The CNE electoral authority said elections for members of parliament and governors, initially scheduled for April 27, will be delayed to May 25.
The move, it said, was to "facilitate and promote the participation of different actors" in the process.
But opposition leader Maria Corina Machado, who with much of the international community accuses Maduro of stealing last year's presidential election, said there was no point in holding a new vote.
"The people decided on July 28 and that MUST BE RESPECTED," she wrote on X from hiding, once again claiming victory for opposition presidential candidate Edmundo Gonzalez Urrutia.
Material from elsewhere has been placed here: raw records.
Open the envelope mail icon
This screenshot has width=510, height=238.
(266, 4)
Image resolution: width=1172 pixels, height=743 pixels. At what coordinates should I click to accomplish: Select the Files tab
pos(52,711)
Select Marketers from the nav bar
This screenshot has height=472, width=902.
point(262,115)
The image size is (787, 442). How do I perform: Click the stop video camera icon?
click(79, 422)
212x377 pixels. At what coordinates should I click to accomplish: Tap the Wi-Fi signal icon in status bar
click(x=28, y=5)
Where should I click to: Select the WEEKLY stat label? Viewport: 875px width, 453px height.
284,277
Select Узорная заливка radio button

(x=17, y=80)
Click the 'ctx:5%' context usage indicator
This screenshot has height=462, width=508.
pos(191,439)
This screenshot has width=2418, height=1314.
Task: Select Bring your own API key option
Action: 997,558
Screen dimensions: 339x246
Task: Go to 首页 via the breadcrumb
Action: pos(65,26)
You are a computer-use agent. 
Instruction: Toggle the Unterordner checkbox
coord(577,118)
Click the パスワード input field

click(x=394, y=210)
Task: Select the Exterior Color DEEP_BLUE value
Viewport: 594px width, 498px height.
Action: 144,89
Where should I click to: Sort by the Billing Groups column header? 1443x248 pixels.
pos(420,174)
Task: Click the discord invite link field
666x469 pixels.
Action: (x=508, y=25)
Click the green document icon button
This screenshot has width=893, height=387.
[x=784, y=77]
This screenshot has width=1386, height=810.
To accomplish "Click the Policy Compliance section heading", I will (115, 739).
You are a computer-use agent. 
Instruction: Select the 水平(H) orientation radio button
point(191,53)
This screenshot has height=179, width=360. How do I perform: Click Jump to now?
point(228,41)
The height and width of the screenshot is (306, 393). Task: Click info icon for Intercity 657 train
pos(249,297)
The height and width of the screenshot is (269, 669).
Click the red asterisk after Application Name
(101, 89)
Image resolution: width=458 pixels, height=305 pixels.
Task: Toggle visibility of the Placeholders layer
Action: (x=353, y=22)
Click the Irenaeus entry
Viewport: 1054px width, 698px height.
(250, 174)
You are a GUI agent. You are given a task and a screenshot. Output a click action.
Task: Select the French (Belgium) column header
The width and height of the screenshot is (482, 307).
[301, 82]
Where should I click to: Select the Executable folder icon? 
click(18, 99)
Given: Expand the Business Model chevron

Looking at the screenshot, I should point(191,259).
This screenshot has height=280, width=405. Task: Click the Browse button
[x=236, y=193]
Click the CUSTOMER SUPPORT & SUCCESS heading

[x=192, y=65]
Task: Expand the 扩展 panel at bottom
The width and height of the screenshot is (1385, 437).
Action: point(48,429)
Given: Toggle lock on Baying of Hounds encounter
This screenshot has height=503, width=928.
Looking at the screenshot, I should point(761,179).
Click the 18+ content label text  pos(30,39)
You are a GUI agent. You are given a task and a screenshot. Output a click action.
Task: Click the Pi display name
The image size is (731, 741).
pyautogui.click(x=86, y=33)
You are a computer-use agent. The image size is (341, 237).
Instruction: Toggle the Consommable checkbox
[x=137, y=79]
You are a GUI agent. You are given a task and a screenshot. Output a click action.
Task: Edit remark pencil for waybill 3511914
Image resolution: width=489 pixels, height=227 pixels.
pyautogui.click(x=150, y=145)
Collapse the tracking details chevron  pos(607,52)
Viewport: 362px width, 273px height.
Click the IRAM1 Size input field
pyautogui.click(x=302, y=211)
"To participate in the farce imposed by Maduro is to disregard the mandate" that voters had given the opposition, she said.
Gonzalez Urrutia, for his part, said holding new elections is "unviable" and "contradicts the mandate expressed by Venezuelans at the polls" last year.
He went into exile after a warrant was issued for his arrest in the aftermath of Maduro's victory claim, which sparked protests in which 28 people were killed, 200 wounded and more than 2,400 arrested.
Maduro has been in power since 2013, when he succeeded his firebrand mentor, the late Hugo Chavez.
His first reelection in 2018 was also marred by fraud allegations but he resisted international pressure and crippling US sanctions aimed at forcing him to step aside.
The CNE once again proclaimed him victorious in July 2024, without ever providing a detailed breakdown of the vote.